Creating an XY Graph
Open the Add Panel menu and drag a Scatter panel onto the canvas, then drag 0Dts signals onto that panel.
The first signal you drop onto the XY Graph is mapped to the X-axis, the second to the Y-axis.
Data points are paired by index: the n‑th value of the X signal is plotted against the n‑th value of the Y signal. If the two signals have different lengths, only pairs up to the length of the shorter series are plotted.
Pan and Zoom
Action
Effect
Scroll wheel
Zoom in / out (centred on cursor)
Click + drag
Pan the chart
Shift + click + drag
Rectangle zoom with green selection area
Double-click
Reset zoom to show full data range
Click on a data point
Set the timeline position to that point
Zoom In / Zoom Out buttons
Step zoom from panel toolbar
Reset button
Reset zoom to show full data range
Axis Labels
Each axis shows the signal name and its unit (e.g.
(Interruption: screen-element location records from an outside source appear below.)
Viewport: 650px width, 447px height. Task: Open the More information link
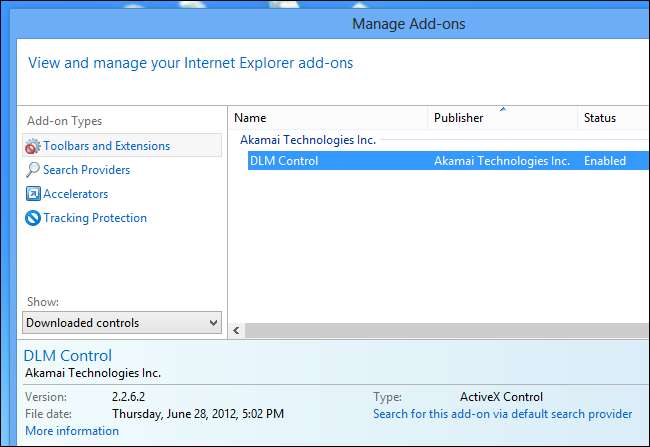[x=72, y=431]
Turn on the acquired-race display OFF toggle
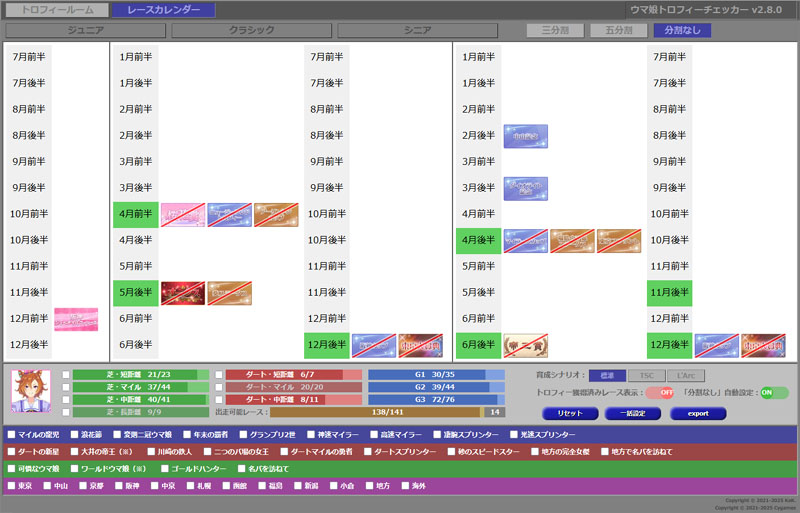800x513 pixels. [x=659, y=393]
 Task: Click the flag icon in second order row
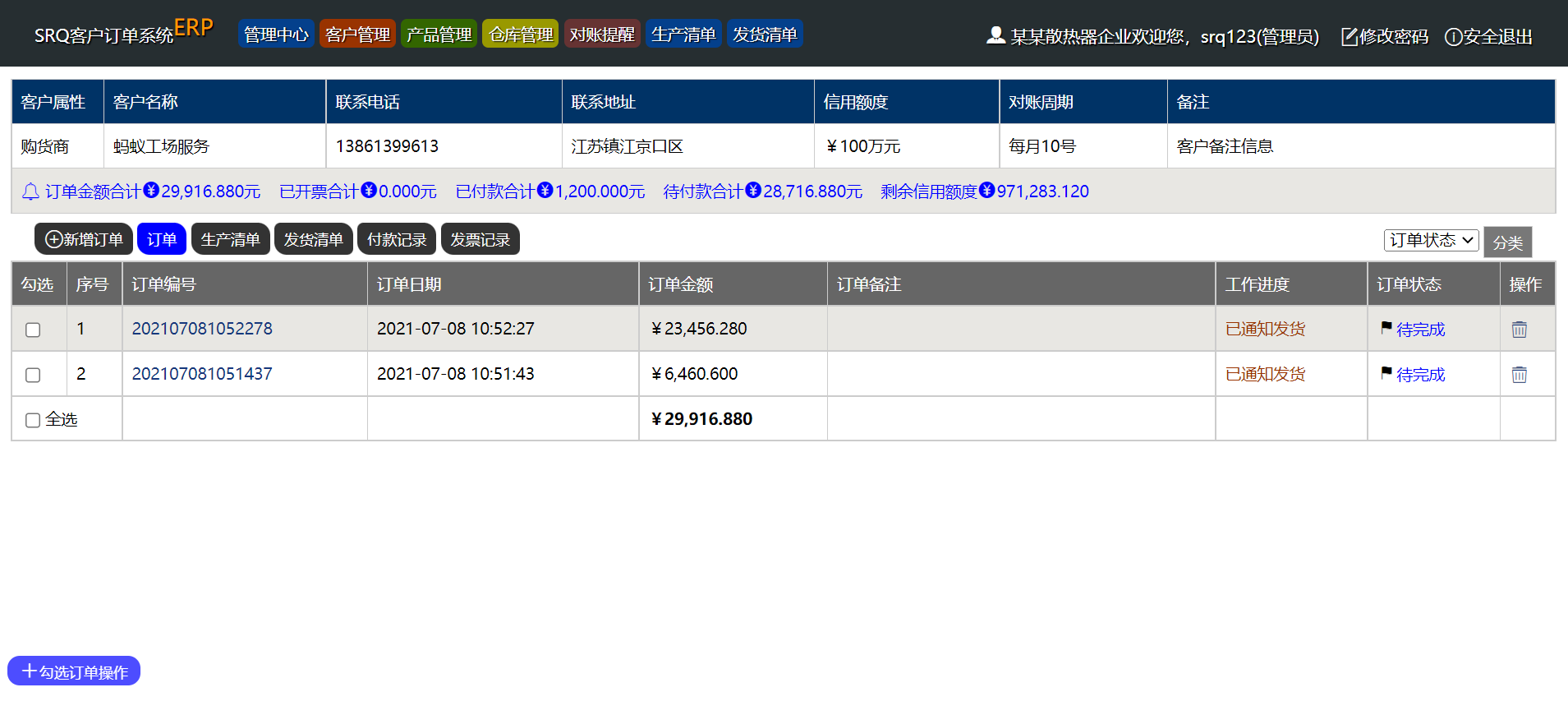(x=1386, y=373)
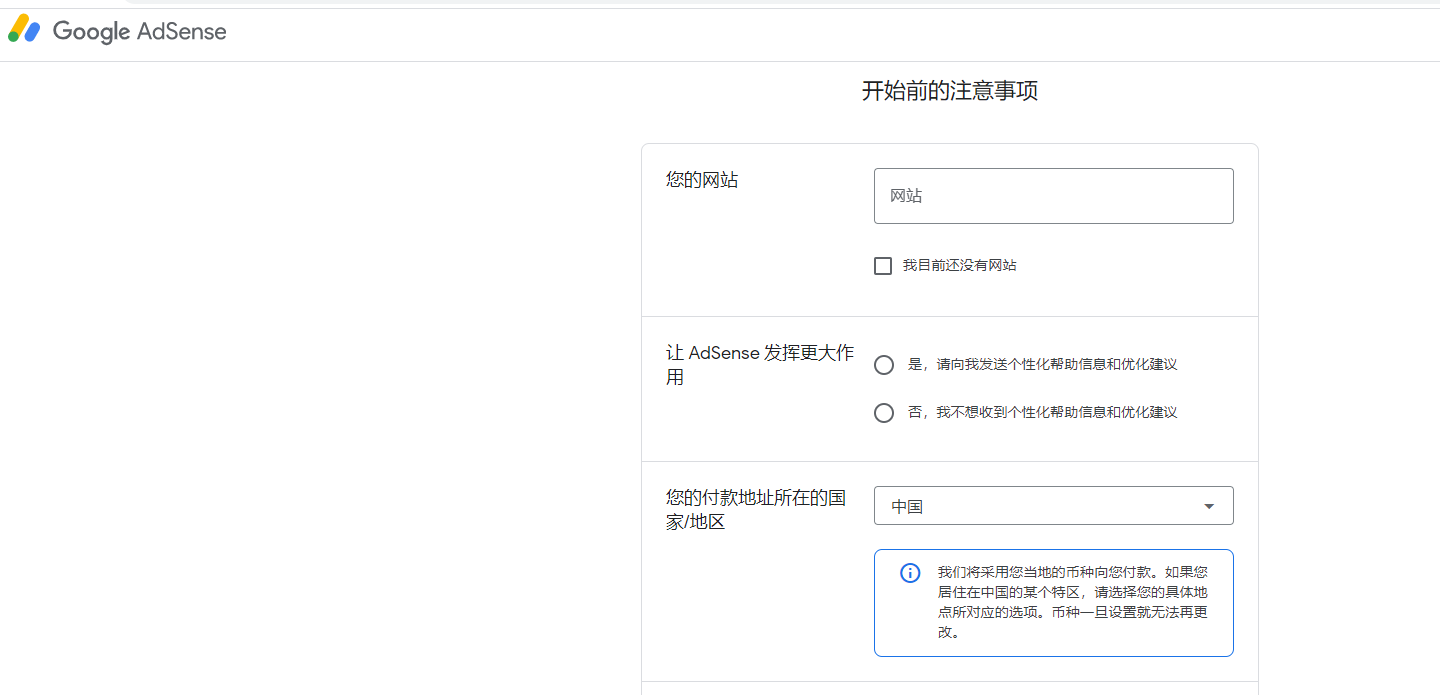Check the 我目前还没有网站 checkbox
The height and width of the screenshot is (695, 1440).
coord(883,265)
Temperature (°C) vs Pressure (mbar)).
Settings
Select an XY Graph panel and open the Settings tab on the right to configure the following options.
Display Options
Setting
Description
Default
Show Points
Render individual data points as dots
Off
Show Lines
Draw connecting lines between data points
On
Show Timeline Cursor
Display a crosshair at the current timeline position
Off
Color
Setting
Description
Default
Use Gradient
Color data points along a two-color gradient based on time index
On
Start Color
First color of the gradient (click the swatch to choose from presets)
Blue #3b82f6
End Color
Second color of the gradient (click the swatch to choose from presets)
Red #ef4444
Chart Color
Solid color used when gradient is off (click the swatch to choose from presets)
Blue #3b82f6
Time Range
Setting
Description
Default
Visibility Mode
All Time shows every data point; Time Range shows only points within a window around the current time
All Time
Past Range
Seconds before the current time to include (Time Range mode only)
10 s
Future Range
Seconds after the current time to include (Time Range mode only)
2 s
Use Cases
Hysteresis loops - plot heating vs cooling ramps to observe path-dependent behaviour.
Correlation analysis - compare two simultaneously acquired scalar measurements.
Phase diagrams - map two environment variables against each other.